__EXERCISE TASK__: Reproduce the records below, substituting "Command:" for every "Instruction:" and leaving everything else unchanged.

__INFORMATION PROVIDED__:
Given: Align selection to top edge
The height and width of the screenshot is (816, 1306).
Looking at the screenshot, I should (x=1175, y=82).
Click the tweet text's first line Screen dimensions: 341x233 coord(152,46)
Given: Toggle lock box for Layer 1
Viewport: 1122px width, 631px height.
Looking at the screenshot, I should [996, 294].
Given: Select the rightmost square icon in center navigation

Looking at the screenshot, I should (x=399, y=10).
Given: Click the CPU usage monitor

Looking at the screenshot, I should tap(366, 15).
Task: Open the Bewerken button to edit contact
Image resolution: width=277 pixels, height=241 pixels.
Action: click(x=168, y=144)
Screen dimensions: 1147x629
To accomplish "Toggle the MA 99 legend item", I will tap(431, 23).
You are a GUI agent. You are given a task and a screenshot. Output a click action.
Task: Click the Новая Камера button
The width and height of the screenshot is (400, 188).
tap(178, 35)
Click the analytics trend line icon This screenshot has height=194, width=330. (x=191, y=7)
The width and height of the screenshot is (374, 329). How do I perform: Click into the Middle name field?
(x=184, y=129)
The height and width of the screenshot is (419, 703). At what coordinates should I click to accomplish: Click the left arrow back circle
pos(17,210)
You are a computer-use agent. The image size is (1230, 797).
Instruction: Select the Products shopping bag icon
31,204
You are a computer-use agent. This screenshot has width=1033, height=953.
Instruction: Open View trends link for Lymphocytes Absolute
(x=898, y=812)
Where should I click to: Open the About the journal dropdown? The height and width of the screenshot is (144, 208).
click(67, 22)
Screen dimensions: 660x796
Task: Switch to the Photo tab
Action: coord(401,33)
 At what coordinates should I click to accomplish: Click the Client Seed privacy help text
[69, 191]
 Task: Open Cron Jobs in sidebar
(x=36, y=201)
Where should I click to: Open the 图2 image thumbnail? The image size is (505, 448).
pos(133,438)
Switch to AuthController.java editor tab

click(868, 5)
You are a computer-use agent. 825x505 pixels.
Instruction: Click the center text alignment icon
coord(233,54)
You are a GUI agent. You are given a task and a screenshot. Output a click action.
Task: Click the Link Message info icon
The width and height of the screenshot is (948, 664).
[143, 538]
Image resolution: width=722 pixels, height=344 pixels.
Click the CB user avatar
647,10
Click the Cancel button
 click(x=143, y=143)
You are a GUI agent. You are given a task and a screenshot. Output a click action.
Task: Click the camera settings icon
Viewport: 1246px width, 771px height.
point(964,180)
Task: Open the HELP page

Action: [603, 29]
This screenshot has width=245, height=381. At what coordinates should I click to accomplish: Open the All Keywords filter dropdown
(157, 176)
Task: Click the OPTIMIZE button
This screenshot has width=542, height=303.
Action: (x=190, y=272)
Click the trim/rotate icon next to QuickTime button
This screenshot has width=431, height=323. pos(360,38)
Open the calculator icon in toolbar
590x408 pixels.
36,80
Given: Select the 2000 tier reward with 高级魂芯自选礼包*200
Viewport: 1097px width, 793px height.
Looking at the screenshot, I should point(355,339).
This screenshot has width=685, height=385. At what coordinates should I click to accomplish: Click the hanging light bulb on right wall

__TASK RESULT__:
Given: Align selection to top edge
The height and width of the screenshot is (816, 1306).
Looking at the screenshot, I should (x=1175, y=82).
Click the tweet text's first line Screen dimensions: 341x233 coord(152,46)
Given: Toggle lock box for Layer 1
Viewport: 1122px width, 631px height.
Looking at the screenshot, I should [996, 294].
Given: Select the rightmost square icon in center navigation

Looking at the screenshot, I should (x=399, y=10).
Given: Click the CPU usage monitor

Looking at the screenshot, I should tap(366, 15).
Task: Open the Bewerken button to edit contact
Image resolution: width=277 pixels, height=241 pixels.
Action: click(x=168, y=144)
Screen dimensions: 1147x629
To accomplish "Toggle the MA 99 legend item", I will tap(431, 23).
You are a GUI agent. You are given a task and a screenshot. Output a click action.
Task: Click the Новая Камера button
The width and height of the screenshot is (400, 188).
tap(178, 35)
Click the analytics trend line icon This screenshot has height=194, width=330. (x=191, y=7)
The width and height of the screenshot is (374, 329). How do I perform: Click into the Middle name field?
(x=184, y=129)
The height and width of the screenshot is (419, 703). At what coordinates should I click to accomplish: Click the left arrow back circle
pos(17,210)
You are a computer-use agent. The image size is (1230, 797).
Command: Select the Products shopping bag icon
31,204
You are a computer-use agent. This screenshot has width=1033, height=953.
Command: Open View trends link for Lymphocytes Absolute
(x=898, y=812)
Where should I click to: Open the About the journal dropdown? The height and width of the screenshot is (144, 208).
click(67, 22)
Screen dimensions: 660x796
Task: Switch to the Photo tab
Action: coord(401,33)
 At what coordinates should I click to accomplish: Click the Client Seed privacy help text
[69, 191]
 Task: Open Cron Jobs in sidebar
(x=36, y=201)
Where should I click to: Open the 图2 image thumbnail? The image size is (505, 448).
pos(133,438)
Switch to AuthController.java editor tab

click(868, 5)
You are a computer-use agent. 825x505 pixels.
Command: Click the center text alignment icon
coord(233,54)
You are a GUI agent. You are given a task and a screenshot. Output a click action.
Task: Click the Link Message info icon
The width and height of the screenshot is (948, 664).
[143, 538]
Image resolution: width=722 pixels, height=344 pixels.
Click the CB user avatar
647,10
Click the Cancel button
 click(x=143, y=143)
You are a GUI agent. You are given a task and a screenshot. Output a click action.
Task: Click the camera settings icon
Viewport: 1246px width, 771px height.
point(964,180)
Task: Open the HELP page

Action: [603, 29]
This screenshot has width=245, height=381. At what coordinates should I click to accomplish: Open the All Keywords filter dropdown
(157, 176)
Task: Click the OPTIMIZE button
This screenshot has width=542, height=303.
Action: (x=190, y=272)
Click the trim/rotate icon next to QuickTime button
This screenshot has width=431, height=323. pos(360,38)
Open the calculator icon in toolbar
590x408 pixels.
36,80
Given: Select the 2000 tier reward with 高级魂芯自选礼包*200
Viewport: 1097px width, 793px height.
Looking at the screenshot, I should point(355,339).
This screenshot has width=685, height=385. At what coordinates should I click to accomplish: Click the hanging light bulb on right wall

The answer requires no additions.